* [EXERCISE DESCRIPTION]:
The material below holds a span beginning at the line with "1280x720 pixels." and ending at the line with "The height and width of the screenshot is (617, 1367).". Quote that span exactly, both ends included, and only that span.

* [RECORDS SHOWN]:
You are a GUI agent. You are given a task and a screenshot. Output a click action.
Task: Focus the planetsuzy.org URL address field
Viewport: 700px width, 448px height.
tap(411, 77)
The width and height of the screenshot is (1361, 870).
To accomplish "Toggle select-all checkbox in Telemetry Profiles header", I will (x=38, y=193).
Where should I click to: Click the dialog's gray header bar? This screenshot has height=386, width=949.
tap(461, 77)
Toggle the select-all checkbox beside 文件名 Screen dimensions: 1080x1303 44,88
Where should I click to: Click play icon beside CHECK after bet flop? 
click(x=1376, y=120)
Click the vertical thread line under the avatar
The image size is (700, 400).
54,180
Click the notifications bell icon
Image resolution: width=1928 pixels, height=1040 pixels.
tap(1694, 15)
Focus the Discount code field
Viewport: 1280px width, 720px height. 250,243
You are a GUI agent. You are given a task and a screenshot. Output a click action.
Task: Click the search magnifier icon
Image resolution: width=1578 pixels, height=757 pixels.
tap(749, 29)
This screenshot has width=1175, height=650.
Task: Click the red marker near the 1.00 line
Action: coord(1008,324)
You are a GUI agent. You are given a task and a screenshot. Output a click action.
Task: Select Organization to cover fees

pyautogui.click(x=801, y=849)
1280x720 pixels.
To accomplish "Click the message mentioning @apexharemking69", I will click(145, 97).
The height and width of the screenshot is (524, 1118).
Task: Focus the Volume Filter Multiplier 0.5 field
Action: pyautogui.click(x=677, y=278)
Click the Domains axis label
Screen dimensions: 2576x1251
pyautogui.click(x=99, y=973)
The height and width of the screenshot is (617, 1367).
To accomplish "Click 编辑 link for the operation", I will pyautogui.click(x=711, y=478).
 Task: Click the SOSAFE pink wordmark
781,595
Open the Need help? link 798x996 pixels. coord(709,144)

* [ANSWER BELOW]:
1280x720 pixels.
To accomplish "Click the message mentioning @apexharemking69", I will click(145, 97).
The height and width of the screenshot is (524, 1118).
Task: Focus the Volume Filter Multiplier 0.5 field
Action: pyautogui.click(x=677, y=278)
Click the Domains axis label
Screen dimensions: 2576x1251
pyautogui.click(x=99, y=973)
The height and width of the screenshot is (617, 1367).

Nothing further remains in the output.